Document excerpt.
Triton QuickStart Guide

Before you get started:

  • Make sure you understand our core Policies.
  • You need to be a member of a Triton project which has one of triton_faculty, triton_student or triton_education resource type.
  • Make sure you connect to the UM network (on campus or via VPN).

Basic Concepts

home directory vs. scratch directory (scratch space)

Each user will have a home directory on Triton located at /home/<caneid> as the working directory for submitting and running jobs. It is also for installing user software and libraries that are not provided as system utilities. Home directory contains an allocation of 250GB per user.

Each project group will have a scratch directory located at /scratch/<project_name> for holding the input and output data. You can have some small and intermediate data in your home directoy, but there are benefits to put data in the scratch directory: 1. everyone in the group can share the data; 2. the scratch directory is larger (usually 2T, and you can require more); 3. the scratch directory will be faster. Although currently (2020.10) /home and /scratch have the same hardware (storage and i/o), /scratch has priority with hardware upgrades.

login node vs. compute node

You can think of the login node as the “user interface” to the whole Triton system. When you connect to Triton and run commands on the command line, you are actually doing things on the login node.

When you submit jobs using bsub, Triton’s job scheduler will look for the compute nodes that satisfy your resource request and assign your code to the nodes to run. You do not have direct access to the compute nodes yourself.

Basic Steps

Here are the basic steps to run a simple Python script on Triton. In this example, the user has CaneID abc123 and is a member of Triton project xyz. You need to replace these with your own CaneID and Triton project name.

1. Preparing the code you would like to run

Editing the code

You can edit the code written in any programming language on your local computer. The example.py here is written in Python.

import matplotlib.pyplot as plt
import time

start = time.time()

X, Y = [], []

# read the input data from the scratch directory
# remember to replace xyz with your project name
for line in open('/scratch/xyz/data.txt', 'r'):
    values = [float(s) for s in line.split()]
    X.append(values[0])
    Y.append(values[1])

plt.plot(X, Y)

# save the output data to the scratch directory
# remember to replace xyz with your project name
plt.savefig('/scratch/xyz/data_plot.png')

# give you some time to monitor the submitted job
time.sleep(120)

elapsed = (time.time() - start)

print(f"The program lasts for {elapsed} seconds.")

Transfering the code to your Triton home directory

After editing the code, you need to transfer it from the local computer to your Triton home directory. You can do it with a file transfer tool such as FileZilla GUI application and scp command-line utility.

Extracted information.
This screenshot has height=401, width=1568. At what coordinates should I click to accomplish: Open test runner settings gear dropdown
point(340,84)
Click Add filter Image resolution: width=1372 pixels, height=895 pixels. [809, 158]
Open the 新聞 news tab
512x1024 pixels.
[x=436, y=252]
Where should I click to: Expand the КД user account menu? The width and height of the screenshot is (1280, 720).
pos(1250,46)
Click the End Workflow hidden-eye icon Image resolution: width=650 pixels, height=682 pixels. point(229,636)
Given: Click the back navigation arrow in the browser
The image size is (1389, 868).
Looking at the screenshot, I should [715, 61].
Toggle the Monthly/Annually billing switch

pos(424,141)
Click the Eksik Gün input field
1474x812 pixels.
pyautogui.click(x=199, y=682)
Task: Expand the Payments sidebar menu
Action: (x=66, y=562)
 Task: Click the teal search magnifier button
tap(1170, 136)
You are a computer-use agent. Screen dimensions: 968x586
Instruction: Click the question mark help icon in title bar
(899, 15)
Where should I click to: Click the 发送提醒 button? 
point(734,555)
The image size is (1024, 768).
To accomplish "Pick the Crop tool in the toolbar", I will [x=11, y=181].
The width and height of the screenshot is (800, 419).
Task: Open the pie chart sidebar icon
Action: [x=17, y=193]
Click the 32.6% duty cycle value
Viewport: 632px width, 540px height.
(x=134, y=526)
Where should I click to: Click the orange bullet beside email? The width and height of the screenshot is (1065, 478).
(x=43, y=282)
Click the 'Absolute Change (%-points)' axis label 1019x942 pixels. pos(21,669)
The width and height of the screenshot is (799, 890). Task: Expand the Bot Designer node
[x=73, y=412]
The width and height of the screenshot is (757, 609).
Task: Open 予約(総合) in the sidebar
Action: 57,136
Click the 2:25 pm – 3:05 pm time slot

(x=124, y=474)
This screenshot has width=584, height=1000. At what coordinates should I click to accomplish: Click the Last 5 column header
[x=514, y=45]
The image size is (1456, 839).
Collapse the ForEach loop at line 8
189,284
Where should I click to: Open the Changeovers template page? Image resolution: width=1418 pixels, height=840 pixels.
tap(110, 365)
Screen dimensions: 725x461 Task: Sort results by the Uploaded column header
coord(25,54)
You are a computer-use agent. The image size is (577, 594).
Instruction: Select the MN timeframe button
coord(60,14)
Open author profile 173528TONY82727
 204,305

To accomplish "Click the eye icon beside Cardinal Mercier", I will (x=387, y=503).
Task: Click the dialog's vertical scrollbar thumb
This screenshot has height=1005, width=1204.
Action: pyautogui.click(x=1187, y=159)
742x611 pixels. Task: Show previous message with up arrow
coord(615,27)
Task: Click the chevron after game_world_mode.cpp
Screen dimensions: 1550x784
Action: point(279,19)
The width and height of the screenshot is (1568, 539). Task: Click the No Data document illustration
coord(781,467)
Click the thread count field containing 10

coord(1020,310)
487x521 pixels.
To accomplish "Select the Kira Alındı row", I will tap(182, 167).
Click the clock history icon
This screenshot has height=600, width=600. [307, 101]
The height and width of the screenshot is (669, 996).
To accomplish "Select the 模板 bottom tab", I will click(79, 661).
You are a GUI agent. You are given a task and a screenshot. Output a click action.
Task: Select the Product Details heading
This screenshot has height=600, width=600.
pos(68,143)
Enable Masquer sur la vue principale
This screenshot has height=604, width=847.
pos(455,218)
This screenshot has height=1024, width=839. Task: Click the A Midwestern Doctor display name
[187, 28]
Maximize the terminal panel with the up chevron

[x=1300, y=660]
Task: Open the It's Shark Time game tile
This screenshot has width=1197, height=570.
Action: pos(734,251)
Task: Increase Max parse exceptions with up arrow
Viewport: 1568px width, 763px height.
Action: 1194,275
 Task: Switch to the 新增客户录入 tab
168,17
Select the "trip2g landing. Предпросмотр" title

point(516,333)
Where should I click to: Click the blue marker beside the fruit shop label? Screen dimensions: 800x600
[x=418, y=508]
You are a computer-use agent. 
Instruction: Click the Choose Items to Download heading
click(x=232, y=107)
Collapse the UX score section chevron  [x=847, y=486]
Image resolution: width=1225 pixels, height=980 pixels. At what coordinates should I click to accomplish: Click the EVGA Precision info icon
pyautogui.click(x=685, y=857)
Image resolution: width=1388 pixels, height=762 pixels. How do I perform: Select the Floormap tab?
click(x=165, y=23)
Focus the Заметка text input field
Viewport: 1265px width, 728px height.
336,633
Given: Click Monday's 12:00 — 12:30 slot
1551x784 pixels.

Problem set.
[A] According to the Triton quickstart guide, how much storage does each user's home directory get?
[B] Please continue the Triton quickstart guide from the point where it stops.

Answers per task.
[A] 250GB per user.

[B]
If using FileZilla, you need to put sftp://triton.ccs.miami.edu in the Host field, fill in the Username and Password fields with your CaneID and the assocated password, and leave the Port field blank. By clicking the check mark icon in the menu bar, you will connect to Triton and the Remote site on the right will be your Triton home directory by default. Then, you can change the Local site on the left to the directory holding example.py and transfer the file by dragging it from left to right.

After that, the file will be located at /home/abc123/example.py on Triton for user abc123.

2. Preparing the input data

Getting the input data

In this example, you prepare the data.txt file as your input data on the local computer.

0  0
1  1
2  4
4 16
5 25
6 36

Transferring the input data to your project scratch directory on Triton

You can use FileZilla or scp to transfer the input data to /scratch/xyz/data.txt on Triton. You need to replace xyz with your project name.

3. Installing dependent libraries on Triton

Logging in to Triton

You can use Terminal on Mac or installing PuTTY on Windows machine to log in to Triton via SSH Protocol.

If using Terminal on Mac, you can run the command ssh abc123@triton.ccs.miami.edu (remember to replace abc123 with your CaneID) and follow the instruction to type your password.

If using PuTTY, you need to put triton.ccs.miami.edu in the Host Name field, leave 22 in the Port field, and select SSH as the Connection type, then press Open. After that, you can follow the instruction to type your password.

At this point, you should be able to see the Triton welcome message and [abc123@login ~]$ which indicates you have logged in to the Triton login node and at the home directory ~.

If you are new to Linux, you can check our Linux Guides.

Installing software/libraries needed for the code

In the example, you will need the Python interpreter and Python packages to run the code. Also, for Python it is better to set up different environments for different projects to avoid conflictions of packages.

On Triton, you can use the system-installed Anaconda to do the Python environment set up:

[abc123@login ~]$ ml anaconda3
[abc123@login ~]$ conda create -n example_env python=3.8 matplotlib

4. Preparing the job script

Editing the job script

The job script is important. It tells the job scheduler how much resources your job needs, where to find the dependent software or libraries, and how the job should be run.

You can edit the example_script.job file to make example.py run on a Triton compute node.

#!/bin/bash
#BSUB -J example_job
#BSUB -o example_job%J.out
#BSUB -P xyz
#BSUB -n 1
#BSUB -R "rusage[mem=128M]"
#BSUB -q normal
#BSUB -W 00:10

ml anaconda3
conda activate example_env
cd ~
python example.py
  • #BSUB -J example_job specifies the name of the job.
  • #BSUB -o ~/example_job%J.out The line gives the path and name for the standard output file. It contains the job report and any text you print out to the standard output. %J in the name of the file will be replaced by the unique job id.
  • #BSUB -P xyz specifies the project. (remember to replace xyz with your project name)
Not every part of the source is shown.